Fate of Welsh language school in holiday home hotspot to be decided next week
Gareth Wyn Williams, local democracy reporter
The fate of a Welsh language primary school will be sealed next week amid claims that closure would leave the holiday home hotspot as a “ghost town” for chunks of the year.
Just shy of its 100th birthday after opening in 1924, Ysgol Abersoch will shut its doors at the end of 2021 if approved by the council’s cabinet.
If members approve the officers’ recommendation, the eight full time and two nursery pupils would be provided with free transport to Ysgol Sarn Bach from January.
According to number crunchers the school currently costs the authority £17,404 per head – over four times the county average of £4,198.
But closure has been criticised by groups including Cymdeithas yr Iaith, which described Gwynedd Council’s approach as “blinkered” and that Abersoch was already suffering from a holiday home problem.
A recent consultation attracted over 200 responses as well as two separate petitions, each containing 1,115 and 1,884 signatures against shutting the school.
One respondent claimed that leaving Abersoch without a primary school would result in it becoming “a holiday place for tourists for a few months a year and a ghost town for the remainder.”
Another said, “without the school Abersoch has no focal point, the very heart and soul will have disappeared.”
The school can hold 32 but is operating at only a quarter of its capacity despite the village having a full-time population of 783, with projections showing that pupil numbers would grow only slightly over the coming years.
Also, it was stated that of the 26 eligible children living in the catchment area, 21 were currently being educated at schools other than Abersoch.
Cllr Cemlyn Williams, Gwynedd Council’s Cabinet Member for Education, said: “Making a decision on the future of any school is not easy and we fully appreciate that this has been a difficult period for everyone connected with the school.

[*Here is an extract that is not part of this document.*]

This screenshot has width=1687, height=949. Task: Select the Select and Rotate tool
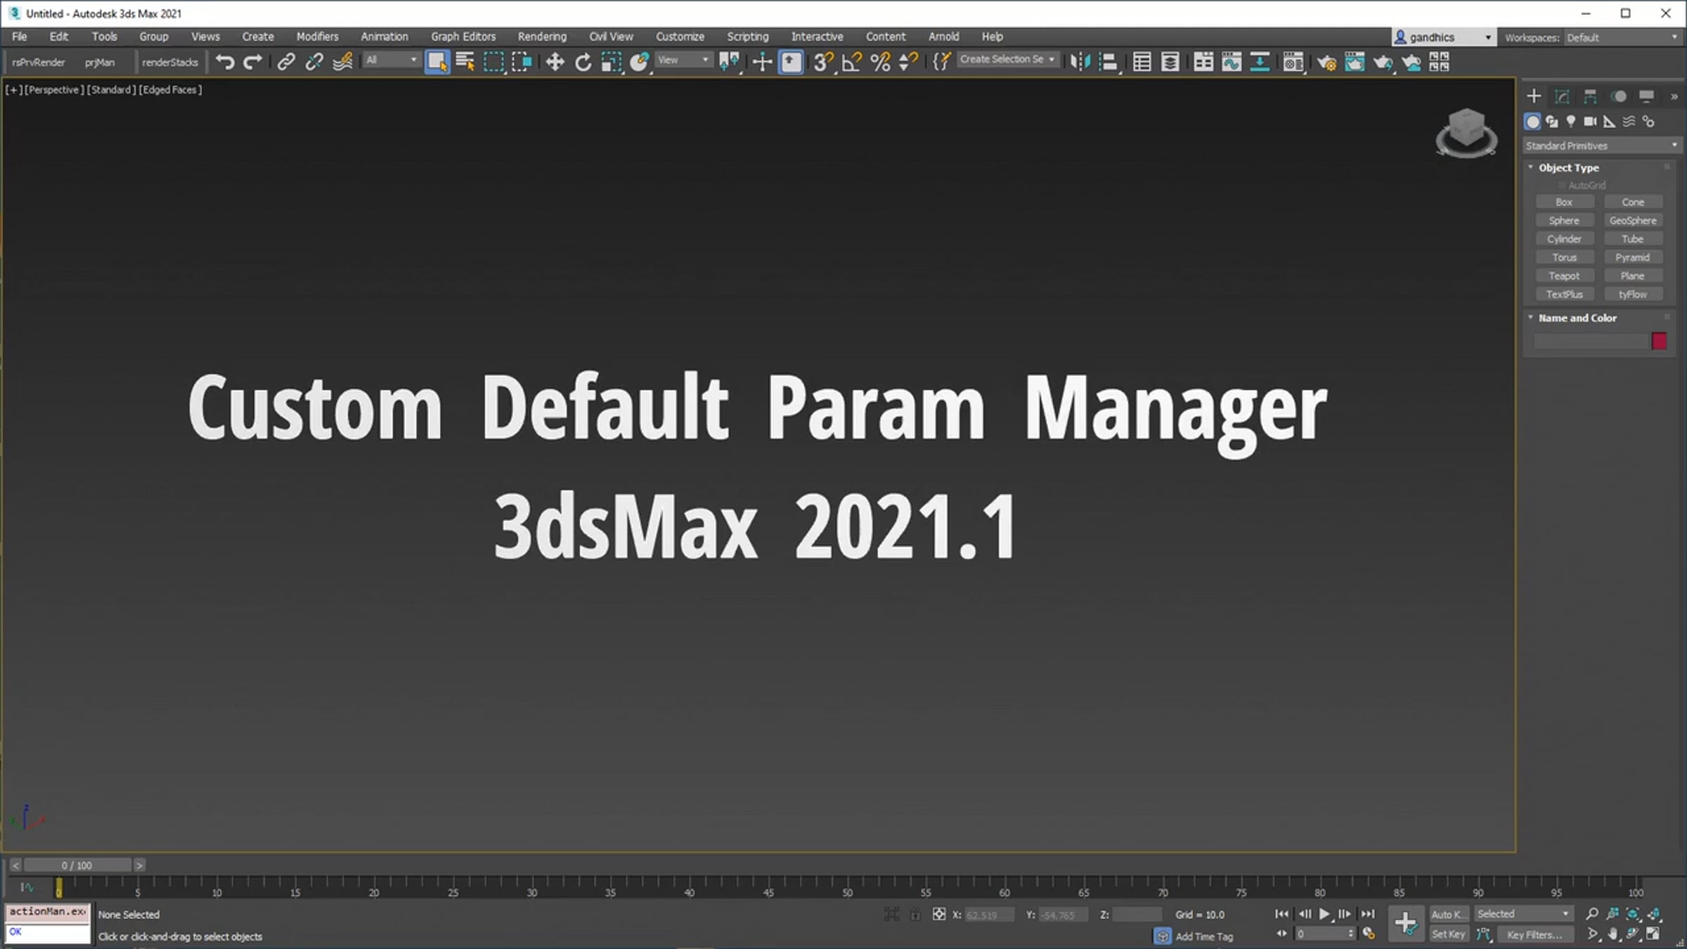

“I would like to thank everyone who has contributed to the discussions on the future of Ysgol Abersoch including the pupils, staff and governors, as well as those who have contributed to the consultation and statutory objection periods.
“It is always sad when the future of any school is under consideration. However, we have a duty to ensure that we offer the best possible education and experiences along with the best possible learning environment.
“Having fully considered all objections, it is recommended to confirm the proposal to close Ysgol Abersoch at the end of 2021.
“There is naturally a desire in Abersoch to see the school continuing, and every effort will be made to ensure that there will be a strong link between the community and Ysgol Sarn Bach.”
The school currently educates children up to the age of eight before they transfer to Ysgol Sarn Bach, based 1.4 miles away.
But any closure would see the children receive the entirety of their primary education at Sarn Bach.
Speaking in June, cabinet member Ioan Thomas claimed “it made no sense” that a school would only educate children up to the age of eight, while pointing to the vast discrepancy in the spend per pupil compared to others.
But Cllr Dewi Wyn Roberts, who represents Abersoch on the authority, has consistently argued against closure, claiming it would result in the loss of a “historic resource” in the village.
“Recently I was listening to the Planning Committee discussing the erection of 12 houses in the Penygroes area and that there is a local demand for this type of development for local people,” he added.
“One of the concerns raised was the capacity of local schools to accept more children that will increase with this development. It highlights the fact that resources within society are important within upcoming plans.
“This decision is completely opposite to the Council’s ambition.
“The decision to close the school is unwise but to close the school in the middle of the school year and move the children to another school does not make any sense and will have a negative impact on the children’s education, if it will have to close then why not defer it until the end of the school year?”
A decision is expected when the cabinet meets next Tuesday, September 28.